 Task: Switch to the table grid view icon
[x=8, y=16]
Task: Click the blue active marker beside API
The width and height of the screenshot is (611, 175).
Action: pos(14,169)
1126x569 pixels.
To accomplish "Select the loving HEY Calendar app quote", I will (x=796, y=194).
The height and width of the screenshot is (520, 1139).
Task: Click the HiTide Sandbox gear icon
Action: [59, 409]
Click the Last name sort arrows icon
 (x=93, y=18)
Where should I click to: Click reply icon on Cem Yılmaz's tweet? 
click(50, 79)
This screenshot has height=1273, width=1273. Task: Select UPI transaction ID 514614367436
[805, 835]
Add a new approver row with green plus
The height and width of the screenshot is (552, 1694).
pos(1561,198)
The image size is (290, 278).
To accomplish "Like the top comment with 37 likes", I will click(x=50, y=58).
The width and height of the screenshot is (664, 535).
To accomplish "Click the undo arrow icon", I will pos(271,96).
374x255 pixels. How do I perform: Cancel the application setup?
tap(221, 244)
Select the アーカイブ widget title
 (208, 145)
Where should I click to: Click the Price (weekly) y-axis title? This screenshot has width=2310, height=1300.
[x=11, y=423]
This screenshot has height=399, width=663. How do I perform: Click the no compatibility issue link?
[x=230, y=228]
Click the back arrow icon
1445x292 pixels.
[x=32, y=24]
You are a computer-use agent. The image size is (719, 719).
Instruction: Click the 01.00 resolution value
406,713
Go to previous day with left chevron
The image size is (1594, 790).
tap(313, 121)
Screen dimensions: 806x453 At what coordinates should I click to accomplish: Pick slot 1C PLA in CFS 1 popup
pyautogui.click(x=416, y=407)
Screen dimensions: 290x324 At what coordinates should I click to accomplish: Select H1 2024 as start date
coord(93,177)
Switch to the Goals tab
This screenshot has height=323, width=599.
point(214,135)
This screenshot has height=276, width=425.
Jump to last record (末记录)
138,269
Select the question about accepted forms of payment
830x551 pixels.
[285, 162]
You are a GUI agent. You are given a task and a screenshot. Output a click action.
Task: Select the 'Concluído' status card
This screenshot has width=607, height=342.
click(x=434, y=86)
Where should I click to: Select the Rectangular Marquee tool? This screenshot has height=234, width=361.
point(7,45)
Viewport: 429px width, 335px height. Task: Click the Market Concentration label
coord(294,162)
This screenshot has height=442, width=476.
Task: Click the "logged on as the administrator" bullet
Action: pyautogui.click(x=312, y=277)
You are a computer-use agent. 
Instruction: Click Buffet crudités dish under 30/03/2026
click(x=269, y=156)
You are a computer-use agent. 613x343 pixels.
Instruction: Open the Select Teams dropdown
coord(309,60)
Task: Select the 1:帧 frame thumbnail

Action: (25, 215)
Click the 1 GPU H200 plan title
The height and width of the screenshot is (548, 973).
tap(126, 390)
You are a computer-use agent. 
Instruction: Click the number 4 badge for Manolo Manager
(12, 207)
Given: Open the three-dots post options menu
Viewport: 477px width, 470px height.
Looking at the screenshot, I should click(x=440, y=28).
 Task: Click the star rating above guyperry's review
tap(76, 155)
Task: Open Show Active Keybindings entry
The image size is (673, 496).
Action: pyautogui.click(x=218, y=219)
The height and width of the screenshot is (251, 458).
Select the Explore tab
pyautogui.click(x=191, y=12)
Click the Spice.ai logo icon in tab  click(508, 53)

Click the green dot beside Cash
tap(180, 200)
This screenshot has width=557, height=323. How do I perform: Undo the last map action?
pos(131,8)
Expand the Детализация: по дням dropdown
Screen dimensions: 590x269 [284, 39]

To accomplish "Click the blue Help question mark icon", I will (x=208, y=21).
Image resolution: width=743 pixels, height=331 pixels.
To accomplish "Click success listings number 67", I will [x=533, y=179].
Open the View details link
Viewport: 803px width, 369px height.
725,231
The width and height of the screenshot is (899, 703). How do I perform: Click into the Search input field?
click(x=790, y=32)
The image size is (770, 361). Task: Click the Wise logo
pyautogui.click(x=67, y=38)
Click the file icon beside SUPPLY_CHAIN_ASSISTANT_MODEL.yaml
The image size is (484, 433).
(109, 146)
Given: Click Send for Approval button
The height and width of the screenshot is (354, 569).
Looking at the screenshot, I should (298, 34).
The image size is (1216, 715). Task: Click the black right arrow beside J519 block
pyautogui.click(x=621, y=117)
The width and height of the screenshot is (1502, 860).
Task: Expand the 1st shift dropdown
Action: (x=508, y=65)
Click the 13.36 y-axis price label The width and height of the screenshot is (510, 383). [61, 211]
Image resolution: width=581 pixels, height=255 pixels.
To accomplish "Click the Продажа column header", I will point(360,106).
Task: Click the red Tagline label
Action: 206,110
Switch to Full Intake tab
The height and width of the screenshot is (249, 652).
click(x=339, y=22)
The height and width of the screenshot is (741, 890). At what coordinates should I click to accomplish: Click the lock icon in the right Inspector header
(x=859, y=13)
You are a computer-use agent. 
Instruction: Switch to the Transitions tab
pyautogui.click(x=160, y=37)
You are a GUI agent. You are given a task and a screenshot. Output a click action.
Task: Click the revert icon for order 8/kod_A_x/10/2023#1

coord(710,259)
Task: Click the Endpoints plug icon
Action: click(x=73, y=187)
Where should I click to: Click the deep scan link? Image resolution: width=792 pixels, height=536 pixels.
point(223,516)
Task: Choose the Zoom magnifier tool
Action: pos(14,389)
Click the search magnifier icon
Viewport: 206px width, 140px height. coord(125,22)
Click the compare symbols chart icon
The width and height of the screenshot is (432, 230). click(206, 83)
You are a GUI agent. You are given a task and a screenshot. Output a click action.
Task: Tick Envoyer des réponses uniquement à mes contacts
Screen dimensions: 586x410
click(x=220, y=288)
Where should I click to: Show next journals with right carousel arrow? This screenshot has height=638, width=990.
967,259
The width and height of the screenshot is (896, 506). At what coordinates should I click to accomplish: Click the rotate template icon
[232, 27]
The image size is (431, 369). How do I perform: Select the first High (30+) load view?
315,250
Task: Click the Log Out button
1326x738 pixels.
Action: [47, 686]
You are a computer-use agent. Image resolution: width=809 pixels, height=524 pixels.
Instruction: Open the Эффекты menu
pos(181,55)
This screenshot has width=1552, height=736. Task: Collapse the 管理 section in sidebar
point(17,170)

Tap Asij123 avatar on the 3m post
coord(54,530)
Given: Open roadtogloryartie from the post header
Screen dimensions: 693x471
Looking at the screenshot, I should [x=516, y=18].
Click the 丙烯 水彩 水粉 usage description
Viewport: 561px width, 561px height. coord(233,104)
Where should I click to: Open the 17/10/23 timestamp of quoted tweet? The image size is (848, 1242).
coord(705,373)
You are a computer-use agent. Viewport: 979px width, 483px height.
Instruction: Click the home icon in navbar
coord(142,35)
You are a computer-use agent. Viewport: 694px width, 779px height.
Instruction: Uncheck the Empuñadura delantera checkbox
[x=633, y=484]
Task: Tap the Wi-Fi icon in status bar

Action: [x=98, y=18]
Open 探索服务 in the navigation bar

*WORK TO COMPLETE*
Your task is to reproduce the full listing exactly.

*ANSWER SPACE*
 Task: Switch to the table grid view icon
[x=8, y=16]
Task: Click the blue active marker beside API
The width and height of the screenshot is (611, 175).
Action: pos(14,169)
1126x569 pixels.
To accomplish "Select the loving HEY Calendar app quote", I will (x=796, y=194).
The height and width of the screenshot is (520, 1139).
Task: Click the HiTide Sandbox gear icon
Action: [59, 409]
Click the Last name sort arrows icon
 (x=93, y=18)
Where should I click to: Click reply icon on Cem Yılmaz's tweet? 
click(50, 79)
This screenshot has height=1273, width=1273. Task: Select UPI transaction ID 514614367436
[805, 835]
Add a new approver row with green plus
The height and width of the screenshot is (552, 1694).
pos(1561,198)
The image size is (290, 278).
To accomplish "Like the top comment with 37 likes", I will click(x=50, y=58).
The width and height of the screenshot is (664, 535).
To accomplish "Click the undo arrow icon", I will pos(271,96).
374x255 pixels. How do I perform: Cancel the application setup?
tap(221, 244)
Select the アーカイブ widget title
 (208, 145)
Where should I click to: Click the Price (weekly) y-axis title? This screenshot has width=2310, height=1300.
[x=11, y=423]
This screenshot has height=399, width=663. How do I perform: Click the no compatibility issue link?
[x=230, y=228]
Click the back arrow icon
1445x292 pixels.
[x=32, y=24]
You are a computer-use agent. The image size is (719, 719).
Instruction: Click the 01.00 resolution value
406,713
Go to previous day with left chevron
The image size is (1594, 790).
tap(313, 121)
Screen dimensions: 806x453 At what coordinates should I click to accomplish: Pick slot 1C PLA in CFS 1 popup
pyautogui.click(x=416, y=407)
Screen dimensions: 290x324 At what coordinates should I click to accomplish: Select H1 2024 as start date
coord(93,177)
Switch to the Goals tab
This screenshot has height=323, width=599.
point(214,135)
This screenshot has height=276, width=425.
Jump to last record (末记录)
138,269
Select the question about accepted forms of payment
830x551 pixels.
[285, 162]
You are a GUI agent. You are given a task and a screenshot. Output a click action.
Task: Select the 'Concluído' status card
This screenshot has width=607, height=342.
click(x=434, y=86)
Where should I click to: Select the Rectangular Marquee tool? This screenshot has height=234, width=361.
point(7,45)
Viewport: 429px width, 335px height. Task: Click the Market Concentration label
coord(294,162)
This screenshot has height=442, width=476.
Task: Click the "logged on as the administrator" bullet
Action: pyautogui.click(x=312, y=277)
You are a computer-use agent. 
Instruction: Click Buffet crudités dish under 30/03/2026
click(x=269, y=156)
You are a computer-use agent. 613x343 pixels.
Instruction: Open the Select Teams dropdown
coord(309,60)
Task: Select the 1:帧 frame thumbnail

Action: (25, 215)
Click the 1 GPU H200 plan title
The height and width of the screenshot is (548, 973).
tap(126, 390)
You are a computer-use agent. 
Instruction: Click the number 4 badge for Manolo Manager
(12, 207)
Given: Open the three-dots post options menu
Viewport: 477px width, 470px height.
Looking at the screenshot, I should click(x=440, y=28).
 Task: Click the star rating above guyperry's review
tap(76, 155)
Task: Open Show Active Keybindings entry
The image size is (673, 496).
Action: pyautogui.click(x=218, y=219)
The height and width of the screenshot is (251, 458).
Select the Explore tab
pyautogui.click(x=191, y=12)
Click the Spice.ai logo icon in tab  click(508, 53)

Click the green dot beside Cash
tap(180, 200)
This screenshot has width=557, height=323. How do I perform: Undo the last map action?
pos(131,8)
Expand the Детализация: по дням dropdown
Screen dimensions: 590x269 [284, 39]

To accomplish "Click the blue Help question mark icon", I will (x=208, y=21).
Image resolution: width=743 pixels, height=331 pixels.
To accomplish "Click success listings number 67", I will [x=533, y=179].
Open the View details link
Viewport: 803px width, 369px height.
725,231
The width and height of the screenshot is (899, 703). How do I perform: Click into the Search input field?
click(x=790, y=32)
The image size is (770, 361). Task: Click the Wise logo
pyautogui.click(x=67, y=38)
Click the file icon beside SUPPLY_CHAIN_ASSISTANT_MODEL.yaml
The image size is (484, 433).
(109, 146)
Given: Click Send for Approval button
The height and width of the screenshot is (354, 569).
Looking at the screenshot, I should (298, 34).
The image size is (1216, 715). Task: Click the black right arrow beside J519 block
pyautogui.click(x=621, y=117)
The width and height of the screenshot is (1502, 860).
Task: Expand the 1st shift dropdown
Action: (x=508, y=65)
Click the 13.36 y-axis price label The width and height of the screenshot is (510, 383). [61, 211]
Image resolution: width=581 pixels, height=255 pixels.
To accomplish "Click the Продажа column header", I will point(360,106).
Task: Click the red Tagline label
Action: 206,110
Switch to Full Intake tab
The height and width of the screenshot is (249, 652).
click(x=339, y=22)
The height and width of the screenshot is (741, 890). At what coordinates should I click to accomplish: Click the lock icon in the right Inspector header
(x=859, y=13)
You are a computer-use agent. 
Instruction: Switch to the Transitions tab
pyautogui.click(x=160, y=37)
You are a GUI agent. You are given a task and a screenshot. Output a click action.
Task: Click the revert icon for order 8/kod_A_x/10/2023#1

coord(710,259)
Task: Click the Endpoints plug icon
Action: click(x=73, y=187)
Where should I click to: Click the deep scan link? Image resolution: width=792 pixels, height=536 pixels.
point(223,516)
Task: Choose the Zoom magnifier tool
Action: pos(14,389)
Click the search magnifier icon
Viewport: 206px width, 140px height. coord(125,22)
Click the compare symbols chart icon
The width and height of the screenshot is (432, 230). click(206, 83)
You are a GUI agent. You are given a task and a screenshot. Output a click action.
Task: Tick Envoyer des réponses uniquement à mes contacts
Screen dimensions: 586x410
click(x=220, y=288)
Where should I click to: Show next journals with right carousel arrow? This screenshot has height=638, width=990.
967,259
The width and height of the screenshot is (896, 506). At what coordinates should I click to accomplish: Click the rotate template icon
[232, 27]
The image size is (431, 369). How do I perform: Select the first High (30+) load view?
315,250
Task: Click the Log Out button
1326x738 pixels.
Action: [47, 686]
You are a computer-use agent. Image resolution: width=809 pixels, height=524 pixels.
Instruction: Open the Эффекты menu
pos(181,55)
This screenshot has width=1552, height=736. Task: Collapse the 管理 section in sidebar
point(17,170)

Tap Asij123 avatar on the 3m post
coord(54,530)
Given: Open roadtogloryartie from the post header
Screen dimensions: 693x471
Looking at the screenshot, I should [x=516, y=18].
Click the 丙烯 水彩 水粉 usage description
Viewport: 561px width, 561px height. coord(233,104)
Where should I click to: Open the 17/10/23 timestamp of quoted tweet? The image size is (848, 1242).
coord(705,373)
You are a computer-use agent. Viewport: 979px width, 483px height.
Instruction: Click the home icon in navbar
coord(142,35)
You are a computer-use agent. Viewport: 694px width, 779px height.
Instruction: Uncheck the Empuñadura delantera checkbox
[x=633, y=484]
Task: Tap the Wi-Fi icon in status bar

Action: [x=98, y=18]
Open 探索服务 in the navigation bar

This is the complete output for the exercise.